About this task:
Your answer should be the full listing, copied word for word.

*** Task inputs Section Begins ***

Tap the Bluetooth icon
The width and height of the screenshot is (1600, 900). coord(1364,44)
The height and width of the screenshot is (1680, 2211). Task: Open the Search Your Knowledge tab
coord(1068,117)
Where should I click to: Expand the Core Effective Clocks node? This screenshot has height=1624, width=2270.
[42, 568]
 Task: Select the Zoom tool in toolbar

*** Task inputs Section Ends ***

Exercise answer:
Tap the Bluetooth icon
The width and height of the screenshot is (1600, 900). coord(1364,44)
The height and width of the screenshot is (1680, 2211). Task: Open the Search Your Knowledge tab
coord(1068,117)
Where should I click to: Expand the Core Effective Clocks node? This screenshot has height=1624, width=2270.
[42, 568]
 Task: Select the Zoom tool in toolbar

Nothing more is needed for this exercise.